This is the seventh edition of Corruption Tracker and the final one for 2007. Each month Corruption Tracker is emailed as an electronic bulletin to a range of institutions, organisations and individuals. If you have any comments that could help Insight to improve Corruption Tracker, please email your thoughts to Tileni Mongudhi at tileni@insight.com.na. The next edition will be distributed at the end of January 2008
Who funds our political parties and what do they do with the millions of dollars they receive in taxpayers’ money? The short answer is that no one, apart from the parties themselves, knows.
The only legislation which mentions party funding is the Electoral Act, which makes it a legal requirement that parties disclose foreign funding. However, the Act doesn’t specify how this disclosure should take place.

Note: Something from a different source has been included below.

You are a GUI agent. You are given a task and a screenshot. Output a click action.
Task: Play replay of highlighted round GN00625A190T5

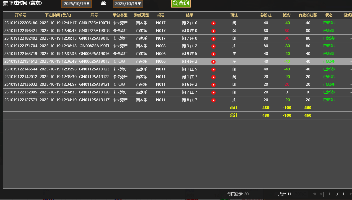pyautogui.click(x=214, y=62)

The parliamentary select committee which recommended the state funding of parties in 1996, also said parties receiving taxpayers’ money should have their annual audited accounts published in the Government Gazette. But, even though the parties combined are now receiving over N$15 million each year, no party has ever submitted its accounts for publication.
The current murky picture regarding party funding leaves plenty of room for speculation and corruption. No surprise then that the issue of funding also becomes a political football.
The Swapo Party Youth League accuses the newly formed Rally for Democracy and Progress of receiving money from the Swedish government (dismissed as “ridiculous” by the Swedes).
Opposition parties question how much ‘in kind’ funding the ruling party receives from our own government. For example, who paid for the glossy government report to the Swapo Congress or the printed edition of President Pohamba’s speech?
It is not just the ruling party – the funding of opposition parties is equally opaque.
Most pertinently for Corruption Tracker, do all the secret donors involved in Namibian politics expect and receive favours in the forms of kick-backs, contracts, jobs and other forms of favouritism?
Transparency International recommends baseline standards for party fi nancing. These include the general point that the public should have access to information about how parties and candidates are fundedand that regulations governing party funding should be enforced by a strong, independent authority.
The introduction of such measures in Namibia would diminish the possibility of political funding being used as a form of bribery to gain favours and the unhelpful name-calling about foreign backers that is almost bound to be a feature in the run-up to the next election.
In addition, such regulations would improve the integrity of the auditing processes within the parties.
At the moment there is no legal mechanism in place. But while the parties themselves might be complacent about the matter, several key bodies and groups could take a lead. Those currently reviewing electoral legislation should recognise that the current clause on foreign funding does not work. It needs to be replaced by a comprehensive set of rules about the disclosure of funding.
The Auditor General’s office should be pro-active in offering to audit parties accounts and ensuring it has the legal power to do this. The Anti- Corruption Commission should be involved as it has the mandate to ensure “practices, systems, and procedures” facilitate the discovery of corruption.
Perhaps most importantly, President Pohamba can give meaning to his zero tolerance for corruption pledge by making the introduction of effective regulations on party funding a requirement ahead of the next election.